Teaching is a rewarding profession but can come at a high cost. Educators are natural caregivers but tend to prioritize other people’s well-being over their own, leading to teacher burnout. In a society where a workaholic is celebrated and misinterpreted as an overachiever, teachers need to be reminded that they are more than their job title. While teaching is certainly a part of their identity, it cannot diminish the importance of their social and emotional well-being. Learning to balance your life to avoid teacher burnout should be a priority for every educator.
Psychology Today characterizes burnout as “a state of chronic stress that leads to physical and emotional exhaustion, cynicism, detachment, and feelings of ineffectiveness and lack of accomplishment.” Teachers often are overachievers who are constantly looking for ways to improve and are willing to work long hours and take on extra tasks outside of the classroom. While these traits are commendable, educators can fall prey to perfectionism, which lessens the time for rest and recreation.
Educators need to prioritize balance, which sounds great, but how do we do it? Setting boundaries is one way.
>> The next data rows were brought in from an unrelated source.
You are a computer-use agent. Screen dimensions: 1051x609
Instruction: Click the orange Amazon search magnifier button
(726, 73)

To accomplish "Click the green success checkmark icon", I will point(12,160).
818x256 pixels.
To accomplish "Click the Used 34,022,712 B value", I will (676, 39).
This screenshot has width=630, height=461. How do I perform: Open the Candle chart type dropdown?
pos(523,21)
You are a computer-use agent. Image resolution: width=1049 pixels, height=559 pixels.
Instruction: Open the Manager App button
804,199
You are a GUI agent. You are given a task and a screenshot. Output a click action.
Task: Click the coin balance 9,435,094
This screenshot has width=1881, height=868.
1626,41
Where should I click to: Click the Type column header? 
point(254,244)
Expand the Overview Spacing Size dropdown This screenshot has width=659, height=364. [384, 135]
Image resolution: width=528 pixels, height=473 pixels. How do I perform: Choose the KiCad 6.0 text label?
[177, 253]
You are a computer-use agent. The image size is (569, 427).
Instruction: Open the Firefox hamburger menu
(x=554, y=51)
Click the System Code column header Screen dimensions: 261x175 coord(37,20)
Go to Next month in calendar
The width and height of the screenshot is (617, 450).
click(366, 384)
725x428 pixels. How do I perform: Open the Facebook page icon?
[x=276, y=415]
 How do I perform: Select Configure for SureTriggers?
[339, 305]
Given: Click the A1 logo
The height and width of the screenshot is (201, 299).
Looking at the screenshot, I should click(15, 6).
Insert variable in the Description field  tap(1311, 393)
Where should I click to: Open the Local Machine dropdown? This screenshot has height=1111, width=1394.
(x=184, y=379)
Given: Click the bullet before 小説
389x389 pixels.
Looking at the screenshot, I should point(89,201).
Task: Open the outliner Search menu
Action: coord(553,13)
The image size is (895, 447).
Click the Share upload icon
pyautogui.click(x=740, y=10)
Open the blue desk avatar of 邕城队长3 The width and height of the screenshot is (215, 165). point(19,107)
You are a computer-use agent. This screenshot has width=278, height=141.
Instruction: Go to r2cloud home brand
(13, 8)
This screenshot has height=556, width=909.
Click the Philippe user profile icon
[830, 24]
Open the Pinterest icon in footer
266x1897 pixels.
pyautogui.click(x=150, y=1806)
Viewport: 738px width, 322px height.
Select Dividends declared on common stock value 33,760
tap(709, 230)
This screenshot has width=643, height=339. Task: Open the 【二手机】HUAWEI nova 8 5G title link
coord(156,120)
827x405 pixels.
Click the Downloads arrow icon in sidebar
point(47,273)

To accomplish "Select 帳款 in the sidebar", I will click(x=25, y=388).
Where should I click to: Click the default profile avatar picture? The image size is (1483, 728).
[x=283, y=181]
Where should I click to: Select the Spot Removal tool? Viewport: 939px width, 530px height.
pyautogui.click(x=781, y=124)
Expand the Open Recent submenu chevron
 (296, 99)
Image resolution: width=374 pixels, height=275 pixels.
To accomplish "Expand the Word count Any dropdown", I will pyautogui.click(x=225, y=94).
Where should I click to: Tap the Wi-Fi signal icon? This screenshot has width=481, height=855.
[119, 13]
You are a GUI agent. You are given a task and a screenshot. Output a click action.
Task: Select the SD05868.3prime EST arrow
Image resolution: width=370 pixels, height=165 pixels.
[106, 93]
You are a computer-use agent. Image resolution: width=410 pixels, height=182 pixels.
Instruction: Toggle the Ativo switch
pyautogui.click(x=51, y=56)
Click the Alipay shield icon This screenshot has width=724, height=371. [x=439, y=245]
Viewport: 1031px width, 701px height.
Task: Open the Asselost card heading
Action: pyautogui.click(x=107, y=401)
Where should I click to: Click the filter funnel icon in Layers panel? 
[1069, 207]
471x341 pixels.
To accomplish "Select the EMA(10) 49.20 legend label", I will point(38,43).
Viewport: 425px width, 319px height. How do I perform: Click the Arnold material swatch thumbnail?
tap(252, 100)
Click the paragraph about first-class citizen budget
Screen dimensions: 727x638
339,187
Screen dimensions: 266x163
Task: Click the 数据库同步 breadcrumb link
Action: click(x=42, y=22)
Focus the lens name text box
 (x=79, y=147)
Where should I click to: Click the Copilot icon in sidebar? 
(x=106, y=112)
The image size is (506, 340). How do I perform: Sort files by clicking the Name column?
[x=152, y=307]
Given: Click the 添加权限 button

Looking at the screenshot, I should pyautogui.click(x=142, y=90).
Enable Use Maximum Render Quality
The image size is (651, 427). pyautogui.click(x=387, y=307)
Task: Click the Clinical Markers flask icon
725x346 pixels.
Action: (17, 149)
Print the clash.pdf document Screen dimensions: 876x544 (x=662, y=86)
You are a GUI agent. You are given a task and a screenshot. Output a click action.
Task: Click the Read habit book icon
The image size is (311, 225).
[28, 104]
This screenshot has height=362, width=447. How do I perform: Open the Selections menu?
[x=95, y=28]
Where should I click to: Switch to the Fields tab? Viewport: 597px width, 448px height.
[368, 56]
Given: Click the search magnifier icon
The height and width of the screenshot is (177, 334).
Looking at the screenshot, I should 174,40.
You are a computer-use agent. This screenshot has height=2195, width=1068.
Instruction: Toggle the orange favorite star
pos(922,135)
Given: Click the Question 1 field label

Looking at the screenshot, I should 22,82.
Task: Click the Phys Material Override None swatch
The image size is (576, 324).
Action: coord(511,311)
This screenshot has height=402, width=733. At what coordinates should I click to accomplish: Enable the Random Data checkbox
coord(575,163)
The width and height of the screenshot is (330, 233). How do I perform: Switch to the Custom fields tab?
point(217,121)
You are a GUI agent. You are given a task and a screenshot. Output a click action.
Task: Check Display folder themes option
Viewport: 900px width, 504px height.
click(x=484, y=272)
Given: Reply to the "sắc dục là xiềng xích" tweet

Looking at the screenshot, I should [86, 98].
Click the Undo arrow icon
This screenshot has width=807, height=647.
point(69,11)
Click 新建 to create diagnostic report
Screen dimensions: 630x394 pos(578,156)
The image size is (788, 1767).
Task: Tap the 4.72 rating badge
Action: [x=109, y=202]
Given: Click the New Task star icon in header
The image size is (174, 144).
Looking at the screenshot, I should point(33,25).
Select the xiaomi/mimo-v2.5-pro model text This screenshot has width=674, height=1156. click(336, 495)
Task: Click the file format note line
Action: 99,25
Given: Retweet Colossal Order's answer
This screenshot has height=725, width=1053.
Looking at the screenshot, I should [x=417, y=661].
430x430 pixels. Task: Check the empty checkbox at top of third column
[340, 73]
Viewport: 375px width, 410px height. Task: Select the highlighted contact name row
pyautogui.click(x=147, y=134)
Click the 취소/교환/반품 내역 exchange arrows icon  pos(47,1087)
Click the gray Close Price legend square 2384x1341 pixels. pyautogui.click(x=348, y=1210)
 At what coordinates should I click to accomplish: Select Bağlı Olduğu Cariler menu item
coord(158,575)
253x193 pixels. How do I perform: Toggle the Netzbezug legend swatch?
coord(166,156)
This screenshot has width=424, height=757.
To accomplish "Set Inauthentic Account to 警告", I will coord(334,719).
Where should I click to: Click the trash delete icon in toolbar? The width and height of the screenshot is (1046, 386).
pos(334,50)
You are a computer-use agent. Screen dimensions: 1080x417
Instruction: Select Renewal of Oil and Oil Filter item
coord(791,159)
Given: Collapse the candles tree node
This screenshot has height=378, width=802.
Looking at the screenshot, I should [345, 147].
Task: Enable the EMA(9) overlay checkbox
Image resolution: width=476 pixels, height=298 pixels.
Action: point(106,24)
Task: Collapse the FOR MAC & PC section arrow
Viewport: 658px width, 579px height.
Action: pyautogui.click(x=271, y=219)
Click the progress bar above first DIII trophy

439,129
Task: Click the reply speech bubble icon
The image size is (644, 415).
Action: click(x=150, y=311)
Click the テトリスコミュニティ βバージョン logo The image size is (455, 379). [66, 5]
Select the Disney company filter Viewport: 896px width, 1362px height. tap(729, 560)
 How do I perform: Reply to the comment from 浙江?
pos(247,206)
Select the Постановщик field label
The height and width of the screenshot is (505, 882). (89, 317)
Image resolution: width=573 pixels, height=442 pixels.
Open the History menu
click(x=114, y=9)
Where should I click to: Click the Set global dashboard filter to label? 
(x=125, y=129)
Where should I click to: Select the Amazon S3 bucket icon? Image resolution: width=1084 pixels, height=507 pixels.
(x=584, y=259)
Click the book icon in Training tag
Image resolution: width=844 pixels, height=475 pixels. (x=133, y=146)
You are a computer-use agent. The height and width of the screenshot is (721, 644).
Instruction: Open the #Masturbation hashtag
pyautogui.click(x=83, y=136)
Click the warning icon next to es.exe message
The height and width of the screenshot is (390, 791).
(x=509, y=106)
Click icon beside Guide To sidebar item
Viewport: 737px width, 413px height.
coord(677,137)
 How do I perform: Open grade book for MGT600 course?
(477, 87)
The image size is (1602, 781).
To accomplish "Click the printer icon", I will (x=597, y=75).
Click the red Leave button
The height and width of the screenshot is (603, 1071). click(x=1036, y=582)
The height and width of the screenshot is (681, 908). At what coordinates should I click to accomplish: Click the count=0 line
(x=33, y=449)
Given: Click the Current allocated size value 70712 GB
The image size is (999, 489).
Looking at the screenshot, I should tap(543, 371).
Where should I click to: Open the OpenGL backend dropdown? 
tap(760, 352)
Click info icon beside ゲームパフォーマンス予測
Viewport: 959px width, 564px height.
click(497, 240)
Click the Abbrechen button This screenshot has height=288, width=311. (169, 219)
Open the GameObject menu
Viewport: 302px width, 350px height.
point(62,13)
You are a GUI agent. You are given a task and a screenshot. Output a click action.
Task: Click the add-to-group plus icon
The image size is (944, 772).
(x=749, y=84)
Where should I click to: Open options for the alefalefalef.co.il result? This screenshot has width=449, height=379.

Having a schedule that will allow you to work but maintain a doable work schedule is another. Here are some other ideas to help maintain balance: do not check emails after 5 pm; grade papers during a designated plan time; do not look at your phone on Sundays, and never grade papers on the weekend. Now, those ideas may sound a little far-fetched, but if you are finding yourself grading instead of being present at your child’s basketball game, then you should take a second look at prioritizing balance in your life. Without balance, burnout is inevitable.
I mentioned recreation, which means to re-create. So, re-create yourself! I am always a proponent of exercise and spending time in nature. Nature has a miraculous effect on lowering your stress level, and a good dose of fresh air will always refresh your perspective.
I always assign my undergraduate students to spend at least 30 minutes outside every day and stare at a tree. I once had a student come back to class distraught, and he told me he followed my assignment but had trouble with the part of staring at a tree. He thought I literally meant to stare at a tree for thirty minutes. Yes, I admit my directions were a little vague, but I was trying to be a bit ridiculous to get their attention in spending time out in nature. I certainly did not intend for my students to stare at a tree for 30 minutes. Lesson learned, but we did have a good laugh with my ineptitude for giving directions.
Balancing your life can pay huge dividends in the classroom. It will improve and strengthen your energy. You will find you will be more relaxed and able to go with the flow as issues arise in the classroom. You will feel better, and your students will benefit from your positive energy levels.